Methods for directly labeling somatostatin, derivatives of somatostatin, analogues of somatostatin or peptides that bind to the somatostatin receptor and contain at least 2 cysteine residues that form a disulfide or wherein the disulfide is reduced to the sulfhydryl form, are disclosed in co-owned U.S. Pat. No. 5,225,180, issued Jul. 6, 1993 which is hereby incorporated by reference in its entirety.
The use of chelating agents for radiolabeling peptides, and methods for labeling peptides with Tc-99m are known in the prior art and are disclosed in co-pending U.S. patent applications Ser. No. 07/653,012, now abandoned, which issued as U.S. Pat. No. 5,811,394; Ser. No. 07/807,062, now U.S. Pat. No. 5,443,815; Ser. No. 07/871,282, a divisional of which issued as U.S. Pat. No. 5,780,007; Ser. No. 07/893,981, now U.S. Pat. No. 5,508,020; Ser. No. 07/955,466, now abandoned; Ser. No. 08/092,355; and Ser. No. 08/095,760, now U.S. Pat. No. 5,620,675.
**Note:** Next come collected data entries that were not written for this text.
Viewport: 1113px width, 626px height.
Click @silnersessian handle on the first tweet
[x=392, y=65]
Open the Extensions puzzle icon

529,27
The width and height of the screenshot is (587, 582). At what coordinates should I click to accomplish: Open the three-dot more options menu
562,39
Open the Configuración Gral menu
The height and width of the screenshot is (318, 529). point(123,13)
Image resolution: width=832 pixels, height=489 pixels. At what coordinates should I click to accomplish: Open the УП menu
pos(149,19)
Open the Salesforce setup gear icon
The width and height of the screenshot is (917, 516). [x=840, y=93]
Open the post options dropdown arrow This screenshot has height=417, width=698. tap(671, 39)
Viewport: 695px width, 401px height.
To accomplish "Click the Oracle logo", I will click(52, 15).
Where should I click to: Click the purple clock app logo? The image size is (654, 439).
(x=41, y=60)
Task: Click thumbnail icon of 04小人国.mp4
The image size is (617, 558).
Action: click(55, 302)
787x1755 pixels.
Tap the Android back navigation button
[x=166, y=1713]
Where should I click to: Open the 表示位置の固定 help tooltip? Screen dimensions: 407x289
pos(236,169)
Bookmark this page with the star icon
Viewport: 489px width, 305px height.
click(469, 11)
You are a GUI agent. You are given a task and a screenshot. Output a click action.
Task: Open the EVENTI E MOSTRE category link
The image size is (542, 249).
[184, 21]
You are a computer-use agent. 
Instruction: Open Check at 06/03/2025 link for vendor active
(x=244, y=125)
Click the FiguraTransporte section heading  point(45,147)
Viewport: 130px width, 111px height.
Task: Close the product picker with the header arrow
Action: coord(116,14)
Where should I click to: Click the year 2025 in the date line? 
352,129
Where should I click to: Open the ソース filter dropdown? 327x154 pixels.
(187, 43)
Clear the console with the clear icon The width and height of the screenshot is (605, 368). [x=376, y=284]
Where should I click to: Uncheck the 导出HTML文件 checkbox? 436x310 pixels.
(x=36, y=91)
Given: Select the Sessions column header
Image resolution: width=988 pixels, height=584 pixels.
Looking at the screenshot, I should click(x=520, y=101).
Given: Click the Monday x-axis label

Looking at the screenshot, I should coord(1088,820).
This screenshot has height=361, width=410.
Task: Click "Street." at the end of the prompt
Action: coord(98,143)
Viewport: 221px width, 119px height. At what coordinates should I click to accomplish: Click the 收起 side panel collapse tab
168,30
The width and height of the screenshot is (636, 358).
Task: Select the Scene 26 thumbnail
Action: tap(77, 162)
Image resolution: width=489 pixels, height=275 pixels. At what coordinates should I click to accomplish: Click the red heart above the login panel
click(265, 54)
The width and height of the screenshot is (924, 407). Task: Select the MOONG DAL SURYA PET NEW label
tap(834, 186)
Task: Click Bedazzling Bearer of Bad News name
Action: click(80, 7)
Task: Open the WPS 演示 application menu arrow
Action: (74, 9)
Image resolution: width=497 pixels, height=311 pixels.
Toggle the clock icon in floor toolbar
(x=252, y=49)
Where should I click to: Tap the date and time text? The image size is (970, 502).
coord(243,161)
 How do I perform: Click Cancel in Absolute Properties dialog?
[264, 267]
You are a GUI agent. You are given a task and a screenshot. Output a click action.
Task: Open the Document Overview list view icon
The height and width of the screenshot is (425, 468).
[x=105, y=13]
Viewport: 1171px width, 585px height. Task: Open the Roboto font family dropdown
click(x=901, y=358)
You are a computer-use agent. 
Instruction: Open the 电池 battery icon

There remains a need for synthetic (to make routine manufacture practicable and to ease regulatory acceptance) somatostatin analogues having increased in vivo stability, to be used therapeutically, as scintigraphic agents when radiolabeled with Tc-99m or other detectable radioisotopes for use in imaging tumors in vivo, and as radiotherapeutic agents when radiolabeled with a cytotoxic radioisotope such as rhenium-188. Small synthetic somatostatin analogues are provided by this invention that specifically fulfill this need.